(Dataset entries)
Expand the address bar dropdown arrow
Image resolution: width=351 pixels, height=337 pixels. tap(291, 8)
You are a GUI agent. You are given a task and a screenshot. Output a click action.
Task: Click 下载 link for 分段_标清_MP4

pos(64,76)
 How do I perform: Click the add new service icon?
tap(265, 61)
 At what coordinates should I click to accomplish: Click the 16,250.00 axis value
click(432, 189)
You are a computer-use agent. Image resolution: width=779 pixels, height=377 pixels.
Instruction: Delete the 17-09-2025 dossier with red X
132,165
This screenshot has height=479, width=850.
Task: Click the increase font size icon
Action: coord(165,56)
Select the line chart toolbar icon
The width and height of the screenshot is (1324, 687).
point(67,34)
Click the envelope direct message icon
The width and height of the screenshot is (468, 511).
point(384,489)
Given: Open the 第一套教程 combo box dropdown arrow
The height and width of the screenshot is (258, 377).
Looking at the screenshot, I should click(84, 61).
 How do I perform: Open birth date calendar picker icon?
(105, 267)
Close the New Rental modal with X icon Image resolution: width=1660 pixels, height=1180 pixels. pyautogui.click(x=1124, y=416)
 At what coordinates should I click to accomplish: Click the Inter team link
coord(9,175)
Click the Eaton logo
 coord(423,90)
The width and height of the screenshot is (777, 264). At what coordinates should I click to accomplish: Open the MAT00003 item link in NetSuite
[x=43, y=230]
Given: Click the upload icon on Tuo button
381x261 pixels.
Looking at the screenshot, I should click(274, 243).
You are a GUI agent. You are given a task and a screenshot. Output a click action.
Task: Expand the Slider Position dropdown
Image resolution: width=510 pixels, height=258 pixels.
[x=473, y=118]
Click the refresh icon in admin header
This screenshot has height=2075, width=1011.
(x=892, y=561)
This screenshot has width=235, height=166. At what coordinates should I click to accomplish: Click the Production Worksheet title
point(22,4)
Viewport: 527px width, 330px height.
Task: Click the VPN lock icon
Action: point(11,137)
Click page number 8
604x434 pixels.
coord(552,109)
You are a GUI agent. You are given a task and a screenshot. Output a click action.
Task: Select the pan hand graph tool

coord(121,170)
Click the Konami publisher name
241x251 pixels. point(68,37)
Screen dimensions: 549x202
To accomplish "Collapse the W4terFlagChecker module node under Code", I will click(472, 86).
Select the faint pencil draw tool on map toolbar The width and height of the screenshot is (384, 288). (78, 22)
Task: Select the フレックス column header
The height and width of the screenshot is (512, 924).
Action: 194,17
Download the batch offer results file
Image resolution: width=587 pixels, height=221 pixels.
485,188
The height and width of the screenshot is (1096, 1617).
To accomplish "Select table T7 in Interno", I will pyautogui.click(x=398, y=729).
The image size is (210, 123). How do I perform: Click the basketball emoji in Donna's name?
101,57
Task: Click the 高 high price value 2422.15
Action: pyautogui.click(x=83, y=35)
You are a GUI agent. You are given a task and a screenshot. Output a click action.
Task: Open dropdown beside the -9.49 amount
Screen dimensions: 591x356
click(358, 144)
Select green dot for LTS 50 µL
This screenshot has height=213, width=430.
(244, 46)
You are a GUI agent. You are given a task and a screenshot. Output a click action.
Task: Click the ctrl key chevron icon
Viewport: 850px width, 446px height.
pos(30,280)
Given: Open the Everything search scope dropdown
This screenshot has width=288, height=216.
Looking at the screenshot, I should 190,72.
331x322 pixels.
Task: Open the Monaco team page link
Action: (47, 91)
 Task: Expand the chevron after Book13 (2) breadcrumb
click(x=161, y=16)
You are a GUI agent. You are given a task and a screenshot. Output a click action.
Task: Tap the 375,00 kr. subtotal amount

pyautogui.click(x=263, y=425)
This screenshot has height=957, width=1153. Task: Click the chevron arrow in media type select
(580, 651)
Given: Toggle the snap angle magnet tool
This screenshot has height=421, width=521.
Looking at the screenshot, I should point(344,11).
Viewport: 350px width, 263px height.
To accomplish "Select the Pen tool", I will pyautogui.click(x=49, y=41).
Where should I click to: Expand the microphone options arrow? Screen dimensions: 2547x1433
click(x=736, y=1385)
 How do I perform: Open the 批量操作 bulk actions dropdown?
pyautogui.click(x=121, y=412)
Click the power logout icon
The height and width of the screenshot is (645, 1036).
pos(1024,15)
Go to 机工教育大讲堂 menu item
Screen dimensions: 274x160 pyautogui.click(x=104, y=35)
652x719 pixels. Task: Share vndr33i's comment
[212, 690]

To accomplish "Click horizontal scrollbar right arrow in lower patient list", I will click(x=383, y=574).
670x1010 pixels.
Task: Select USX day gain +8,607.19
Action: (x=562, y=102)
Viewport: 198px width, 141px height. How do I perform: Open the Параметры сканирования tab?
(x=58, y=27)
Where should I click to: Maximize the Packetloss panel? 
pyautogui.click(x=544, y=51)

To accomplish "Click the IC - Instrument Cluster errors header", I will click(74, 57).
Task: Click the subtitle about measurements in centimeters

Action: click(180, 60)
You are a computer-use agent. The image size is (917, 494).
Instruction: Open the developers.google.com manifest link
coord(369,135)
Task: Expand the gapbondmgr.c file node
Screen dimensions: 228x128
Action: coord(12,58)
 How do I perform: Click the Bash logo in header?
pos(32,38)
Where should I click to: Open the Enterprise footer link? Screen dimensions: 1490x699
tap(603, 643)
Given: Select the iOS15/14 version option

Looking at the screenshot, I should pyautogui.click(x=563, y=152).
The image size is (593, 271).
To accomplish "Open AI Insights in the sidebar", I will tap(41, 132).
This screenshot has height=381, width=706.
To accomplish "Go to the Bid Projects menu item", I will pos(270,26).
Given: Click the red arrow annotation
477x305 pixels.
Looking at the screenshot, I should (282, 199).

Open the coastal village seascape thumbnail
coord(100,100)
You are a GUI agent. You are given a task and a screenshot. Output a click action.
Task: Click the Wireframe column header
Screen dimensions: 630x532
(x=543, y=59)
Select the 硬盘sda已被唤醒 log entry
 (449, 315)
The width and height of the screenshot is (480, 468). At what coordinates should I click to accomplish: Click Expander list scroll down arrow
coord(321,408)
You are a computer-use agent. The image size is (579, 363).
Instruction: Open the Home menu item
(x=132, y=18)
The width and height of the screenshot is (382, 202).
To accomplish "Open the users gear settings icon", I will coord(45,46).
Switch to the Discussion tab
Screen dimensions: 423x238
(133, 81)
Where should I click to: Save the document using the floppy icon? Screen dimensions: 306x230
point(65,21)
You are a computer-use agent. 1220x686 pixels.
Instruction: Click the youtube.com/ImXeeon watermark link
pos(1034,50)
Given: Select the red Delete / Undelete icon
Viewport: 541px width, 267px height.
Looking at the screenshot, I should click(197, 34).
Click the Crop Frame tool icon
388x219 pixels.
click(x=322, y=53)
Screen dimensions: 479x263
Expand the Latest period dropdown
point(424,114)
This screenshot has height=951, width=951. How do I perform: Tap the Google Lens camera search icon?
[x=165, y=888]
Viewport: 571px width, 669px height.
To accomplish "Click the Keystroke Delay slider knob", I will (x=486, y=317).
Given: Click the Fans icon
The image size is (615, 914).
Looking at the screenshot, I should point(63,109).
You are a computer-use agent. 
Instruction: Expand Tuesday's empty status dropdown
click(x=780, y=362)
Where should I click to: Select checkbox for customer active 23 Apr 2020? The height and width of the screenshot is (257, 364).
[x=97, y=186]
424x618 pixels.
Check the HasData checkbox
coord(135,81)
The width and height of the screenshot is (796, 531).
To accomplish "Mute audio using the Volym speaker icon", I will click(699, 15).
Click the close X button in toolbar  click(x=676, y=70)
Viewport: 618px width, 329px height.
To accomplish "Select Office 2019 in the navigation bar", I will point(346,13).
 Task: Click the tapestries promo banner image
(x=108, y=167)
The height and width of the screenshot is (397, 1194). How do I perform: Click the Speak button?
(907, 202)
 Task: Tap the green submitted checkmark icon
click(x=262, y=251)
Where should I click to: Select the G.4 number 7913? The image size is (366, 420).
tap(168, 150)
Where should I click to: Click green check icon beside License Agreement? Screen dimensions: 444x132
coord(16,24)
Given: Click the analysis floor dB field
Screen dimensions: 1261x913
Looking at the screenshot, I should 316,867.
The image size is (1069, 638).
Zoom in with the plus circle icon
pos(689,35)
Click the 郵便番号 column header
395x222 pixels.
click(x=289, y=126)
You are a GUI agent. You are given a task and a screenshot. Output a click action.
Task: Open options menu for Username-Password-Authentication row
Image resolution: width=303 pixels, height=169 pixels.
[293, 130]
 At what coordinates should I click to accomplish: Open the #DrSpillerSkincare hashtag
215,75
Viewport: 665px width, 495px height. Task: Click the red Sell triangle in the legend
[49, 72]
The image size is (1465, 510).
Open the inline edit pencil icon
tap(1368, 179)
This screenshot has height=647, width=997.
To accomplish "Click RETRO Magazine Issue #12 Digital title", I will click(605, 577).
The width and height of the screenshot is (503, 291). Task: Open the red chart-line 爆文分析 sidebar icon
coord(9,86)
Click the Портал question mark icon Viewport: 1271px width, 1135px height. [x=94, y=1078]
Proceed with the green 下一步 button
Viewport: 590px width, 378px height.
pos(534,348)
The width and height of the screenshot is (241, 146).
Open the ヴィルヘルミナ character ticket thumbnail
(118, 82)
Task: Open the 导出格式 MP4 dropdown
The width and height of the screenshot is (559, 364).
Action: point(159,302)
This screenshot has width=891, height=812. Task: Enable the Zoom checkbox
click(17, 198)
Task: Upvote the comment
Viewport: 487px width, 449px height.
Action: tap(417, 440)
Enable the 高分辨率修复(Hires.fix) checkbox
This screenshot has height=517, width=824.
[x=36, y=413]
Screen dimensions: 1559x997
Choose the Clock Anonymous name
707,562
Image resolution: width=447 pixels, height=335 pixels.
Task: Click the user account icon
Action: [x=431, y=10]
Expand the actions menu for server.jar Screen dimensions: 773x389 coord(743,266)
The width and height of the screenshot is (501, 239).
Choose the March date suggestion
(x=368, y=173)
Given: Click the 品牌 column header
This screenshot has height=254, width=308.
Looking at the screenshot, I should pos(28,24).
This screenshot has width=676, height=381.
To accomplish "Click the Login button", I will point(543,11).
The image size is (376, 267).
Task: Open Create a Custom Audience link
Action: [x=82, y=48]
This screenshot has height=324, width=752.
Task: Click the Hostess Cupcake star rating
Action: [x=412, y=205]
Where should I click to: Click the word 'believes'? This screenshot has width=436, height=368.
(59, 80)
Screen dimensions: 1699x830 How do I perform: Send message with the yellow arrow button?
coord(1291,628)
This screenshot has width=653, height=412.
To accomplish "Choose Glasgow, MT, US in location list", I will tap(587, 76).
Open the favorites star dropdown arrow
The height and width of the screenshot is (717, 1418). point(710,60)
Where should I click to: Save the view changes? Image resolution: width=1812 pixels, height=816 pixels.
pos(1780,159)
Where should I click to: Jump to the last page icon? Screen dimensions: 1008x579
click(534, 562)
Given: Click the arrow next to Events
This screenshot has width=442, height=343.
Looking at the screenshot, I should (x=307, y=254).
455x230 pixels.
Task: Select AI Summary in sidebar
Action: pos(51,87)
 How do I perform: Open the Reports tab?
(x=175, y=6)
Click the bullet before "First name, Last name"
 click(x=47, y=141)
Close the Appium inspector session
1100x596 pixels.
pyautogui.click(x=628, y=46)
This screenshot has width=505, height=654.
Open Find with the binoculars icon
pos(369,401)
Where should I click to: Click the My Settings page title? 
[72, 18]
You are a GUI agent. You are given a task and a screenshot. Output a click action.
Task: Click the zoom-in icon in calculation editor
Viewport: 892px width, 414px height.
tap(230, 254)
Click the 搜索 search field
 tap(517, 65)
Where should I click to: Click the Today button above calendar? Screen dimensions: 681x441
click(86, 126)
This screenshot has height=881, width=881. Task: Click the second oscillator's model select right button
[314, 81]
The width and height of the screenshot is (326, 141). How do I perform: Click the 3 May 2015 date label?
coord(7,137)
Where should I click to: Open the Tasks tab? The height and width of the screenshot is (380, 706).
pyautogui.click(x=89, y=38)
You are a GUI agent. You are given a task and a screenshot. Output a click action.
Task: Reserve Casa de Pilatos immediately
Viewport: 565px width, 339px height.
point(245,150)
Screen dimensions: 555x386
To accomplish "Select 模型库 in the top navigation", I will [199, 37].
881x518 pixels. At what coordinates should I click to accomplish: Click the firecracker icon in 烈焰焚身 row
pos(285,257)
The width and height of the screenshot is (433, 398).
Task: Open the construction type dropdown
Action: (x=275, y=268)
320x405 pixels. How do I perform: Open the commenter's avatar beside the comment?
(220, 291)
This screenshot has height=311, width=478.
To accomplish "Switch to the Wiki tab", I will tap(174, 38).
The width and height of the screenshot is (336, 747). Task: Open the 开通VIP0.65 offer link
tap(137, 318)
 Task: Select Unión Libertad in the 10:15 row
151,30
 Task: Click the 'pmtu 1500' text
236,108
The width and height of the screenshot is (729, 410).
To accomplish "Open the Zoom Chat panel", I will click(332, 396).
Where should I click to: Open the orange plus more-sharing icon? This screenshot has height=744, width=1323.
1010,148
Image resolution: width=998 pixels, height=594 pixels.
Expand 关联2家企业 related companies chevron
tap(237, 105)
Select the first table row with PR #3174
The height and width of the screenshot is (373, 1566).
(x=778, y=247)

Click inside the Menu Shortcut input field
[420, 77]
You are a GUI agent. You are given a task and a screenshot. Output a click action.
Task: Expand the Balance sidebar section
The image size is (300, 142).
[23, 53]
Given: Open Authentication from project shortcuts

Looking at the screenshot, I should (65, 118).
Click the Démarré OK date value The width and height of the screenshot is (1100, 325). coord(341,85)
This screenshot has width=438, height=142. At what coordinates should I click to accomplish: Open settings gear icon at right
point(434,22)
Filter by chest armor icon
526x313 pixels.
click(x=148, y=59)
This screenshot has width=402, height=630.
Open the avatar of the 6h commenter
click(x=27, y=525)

* Aim of the exercise *
One stretch of the lines above is wanted, from the line that contains "Screen dimensions: 228x128" through the line that contains "Given: Select the red Delete / Undelete icon". Output it exactly.

* Result of the task *
Screen dimensions: 228x128
Action: coord(12,58)
 How do I perform: Click the Bash logo in header?
pos(32,38)
Where should I click to: Open the Enterprise footer link? Screen dimensions: 1490x699
tap(603, 643)
Given: Select the iOS15/14 version option

Looking at the screenshot, I should pyautogui.click(x=563, y=152).
The image size is (593, 271).
To accomplish "Open AI Insights in the sidebar", I will tap(41, 132).
This screenshot has height=381, width=706.
To accomplish "Go to the Bid Projects menu item", I will pos(270,26).
Given: Click the red arrow annotation
477x305 pixels.
Looking at the screenshot, I should (282, 199).

Open the coastal village seascape thumbnail
coord(100,100)
You are a GUI agent. You are given a task and a screenshot. Output a click action.
Task: Click the Wireframe column header
Screen dimensions: 630x532
(x=543, y=59)
Select the 硬盘sda已被唤醒 log entry
 (449, 315)
The width and height of the screenshot is (480, 468). At what coordinates should I click to accomplish: Click Expander list scroll down arrow
coord(321,408)
You are a computer-use agent. The image size is (579, 363).
Instruction: Open the Home menu item
(x=132, y=18)
The width and height of the screenshot is (382, 202).
To accomplish "Open the users gear settings icon", I will coord(45,46).
Switch to the Discussion tab
Screen dimensions: 423x238
(133, 81)
Where should I click to: Save the document using the floppy icon? Screen dimensions: 306x230
point(65,21)
You are a computer-use agent. 1220x686 pixels.
Instruction: Click the youtube.com/ImXeeon watermark link
pos(1034,50)
Given: Select the red Delete / Undelete icon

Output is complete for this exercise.